━━ Seitenauszug ━━
Viele Wege führen nach Rom
Egal ob Gamaschen oder mehr oder minder wasserdichte Schuhe getragen werden: Wasser sammelt sich immer unten und bleibt in der Regel an den Zehenspitzen hängen. Damit die Zehenspitzen trocken bleiben gib es diverse Abhilfen:
Gamaschen in irgendeiner Form (kann auch in Form eines »Ganzkörperkondoms« Velomobil oder Aichhorn-Ei sein) oder Liegeradfahren. Im Folgenden wird auf Lösungsansätze am »Aufrechtrad« eingegangen.
━━━
━━ Gespeicherte Daten ━━
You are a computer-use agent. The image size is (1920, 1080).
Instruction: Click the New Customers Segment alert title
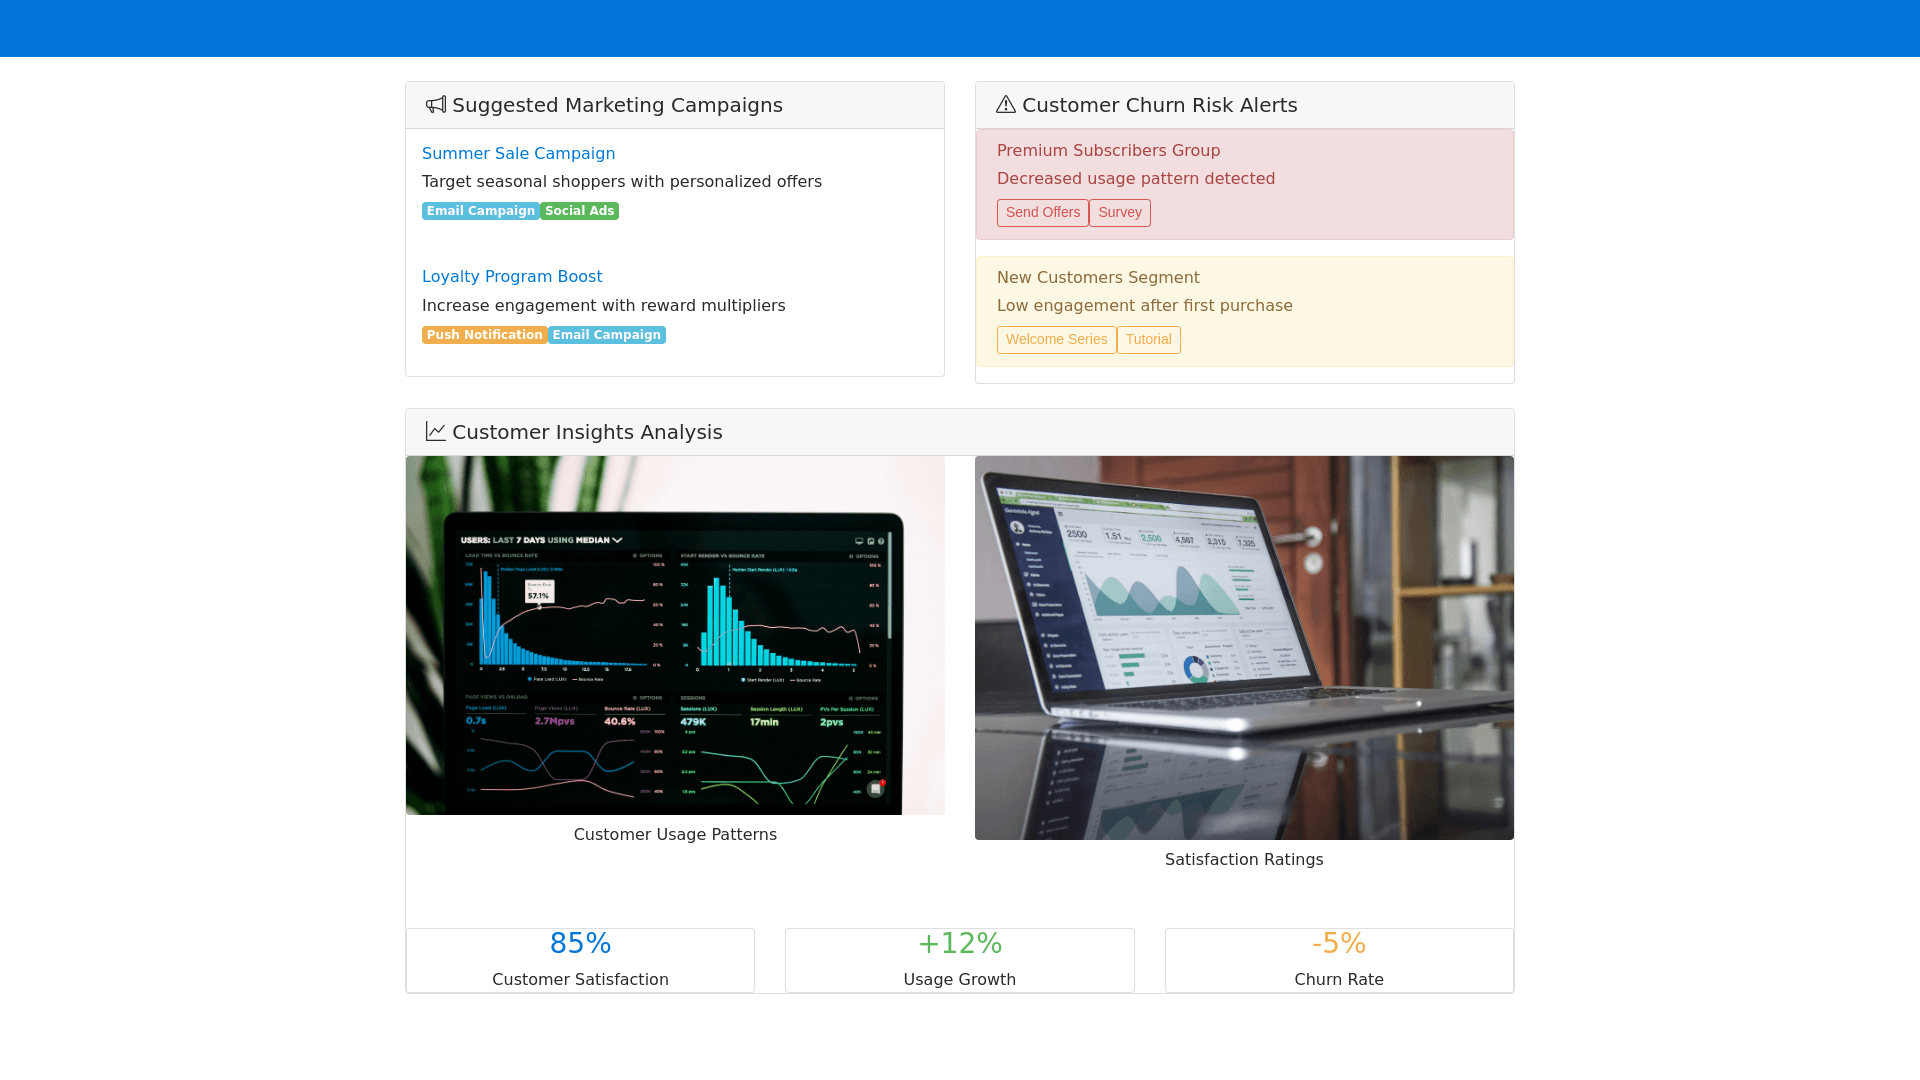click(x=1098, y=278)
━━━
Angestrebtes Ziel 1 = Übertragen Sie diesen Satz aus dem Seitenauszug über trockene Zehenspitzen beim Radfahren ins Englische: „Egal ob Gamaschen oder mehr oder minder wasserdichte Schuhe getragen werden: Wasser sammelt sich immer unten und bleibt in der Regel an den Zehenspitzen hängen.“
Angestrebtes Ziel 2 = Nehmen Sie den Faden des Seitenauszugs über trockene Zehenspitzen beim Radfahren auf und führen Sie ihn im Anschluss an seinen letzten Satz weiter.

Erwartete Antwort 1 = Whether gaiters or more or less waterproof shoes are worn, water always collects at the bottom and usually ends up clinging to the tips of the toes.

Erwartete Antwort 2 =
Wasserdichte Schuhe
Diese müssen einen langen Schaft haben, der deutlich über den Knöchel reicht. Die Regenhose muss drüber reichen, damit das Wasser nicht von oben in den Schuh laufen kann. Kurzschaft- bzw. Halbschuhe lohnen sich nicht. Andererseits sind wasserdichte Bergstiefel gerade auch am Knöchelgelenk zu starr für den Einsatz auf dem Rad. Einzelne Erfahrungswerte, welche Modelle auf Dauer wasserdicht und haltbar sind, fallen sehr gemischt aus:
- Wasserdichte halbhohe Stiefel von Garmont schützten anfangs zwar super, inzwischen sickert bei längeren Regenfahrten aber am Vorderfuß seitlich langsam Wasser ein. Offensichtlich hält die Membran auf Dauer der starken Walkarbeit des recht weichen Schuhs nicht Stand. Somit bieten die Schuhe wegen ihrer mangelhaften Material- und/oder Verarbeitungsqualität keinen nachhaltigen Schutz
- Mammut hat(te) ein sehr stabil gebautes Halbschuhmodell im Angebot, bei dem die Wasserdichtigkeit noch immer gegeben ist. Als Halbschuhe bleibt auf dem Rad aber der Übergang Regenhose-Schuh als Schwachstelle. Mit einer kurzen Gamasche ließe sich das Problem lösen. Das geteste Paar war aber eigentlich nur für die Nutzung zu Fuß vorgesehen.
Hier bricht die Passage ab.